Brigadier Sir Gilmour Menzies Anderson (29 April 1914 – 12 December 1977) was an officer of the British Army and Conservative and Unionist Party politician.

==Early life==
Anderson was born in Hillhead, Glasgow, the son of William Menzies Anderson DSO MC and Jessie Jack Gilmour. He was educated at the High School of Glasgow and Glasgow University. He trained as a solicitor and started to practice law in 1938.

==Military career==
On 24 May 1939 Anderson was commissioned as a 2nd lieutenant into the 6th Battalion, Highland Light Infantry (City of Glasgow Regiment), a Territorial Army unit. In September 1939 his battalion was fully mobilised following the outbreak of the Second World War although he was not to see action with it. Between 1942 and 1945 Anderson served with the Chindits in the Burma campaign. On 16 December 1943 he was made a Member of the Order of the British Empire for his services to Brigadier Orde Wingate during the campaign.
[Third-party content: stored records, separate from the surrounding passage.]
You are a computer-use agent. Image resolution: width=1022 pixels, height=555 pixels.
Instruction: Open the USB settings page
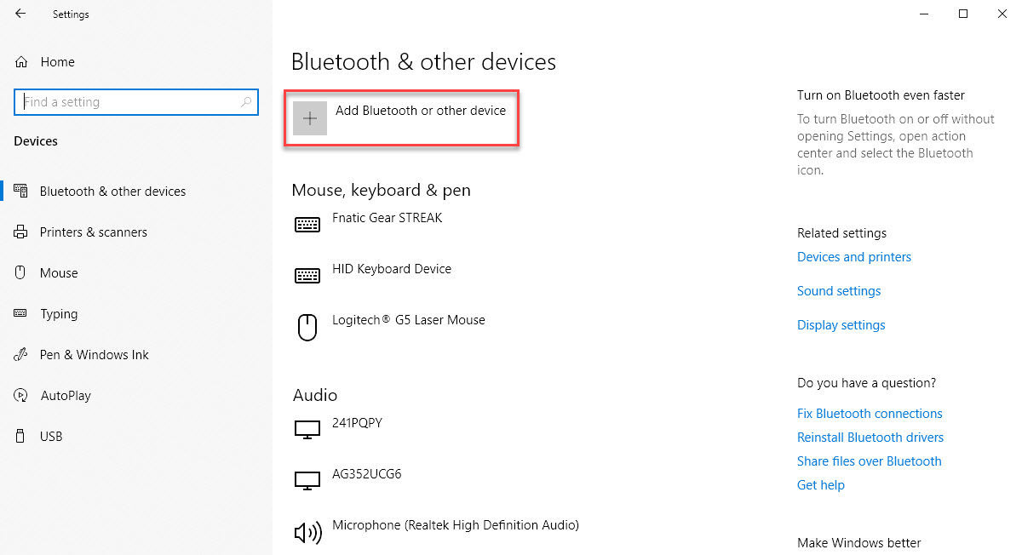[51, 437]
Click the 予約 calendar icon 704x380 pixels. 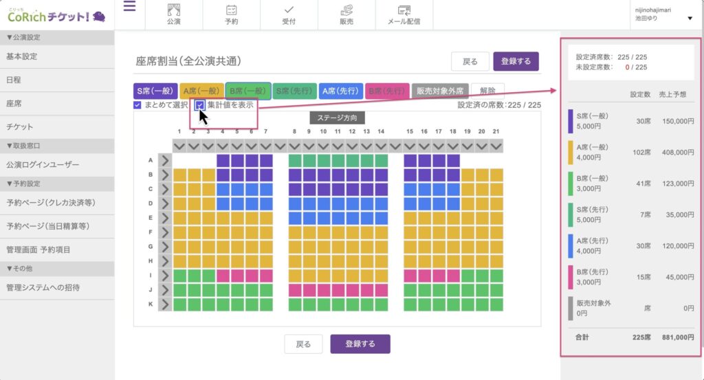(x=231, y=10)
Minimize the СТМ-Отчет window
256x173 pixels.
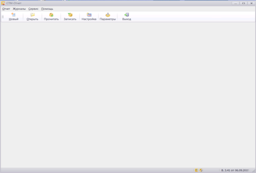click(236, 3)
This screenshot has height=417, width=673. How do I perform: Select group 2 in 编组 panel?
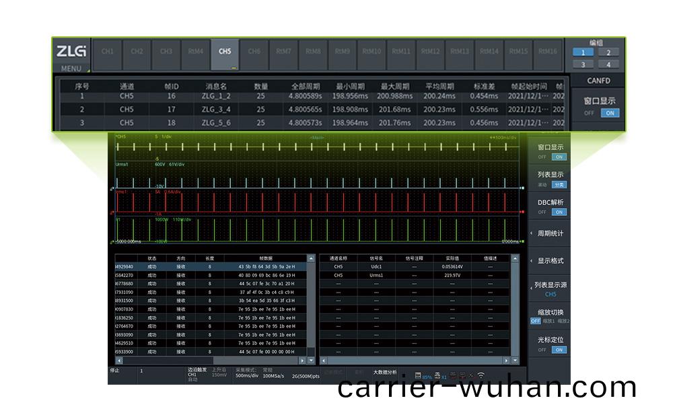pyautogui.click(x=608, y=52)
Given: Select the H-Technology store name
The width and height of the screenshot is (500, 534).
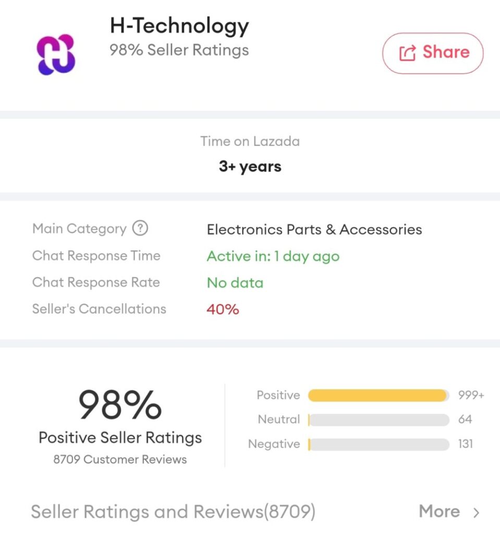Looking at the screenshot, I should point(179,25).
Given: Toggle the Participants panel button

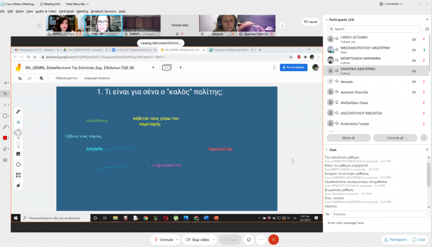Looking at the screenshot, I should coord(394,239).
From December 1944 to July 1945, he was Commanding Officer of the 16th Infantry Brigade and led the brigade during the Second Chindit Campaign. He left the Army after the war with the rank of brigadier.

==Political career==
Anderson was elected to the Glasgow Corporation as a Conservative in 1945 and sat until 1947. From 1954 to 1957 he was Chairman of Glasgow Unionist Association and from 1960 to 1961 he was President of the Scottish Unionist Association. In January 1956 he was made a Commander of the Order of the British Empire. He was made a Knight bachelor for political services in Scotland in February 1962. In 1967 Anderson became Chairman of the Conservative Party in Scotland, retiring from the role in 1971.

==Personal life==
He married Ivy Beryl Shairp (née Chadwick) in 1943. Together they had one daughter, plus one step-son & one step-daughter, both adopted, from Mrs Shairp's previous marriage. He died in Glasgow in 1977.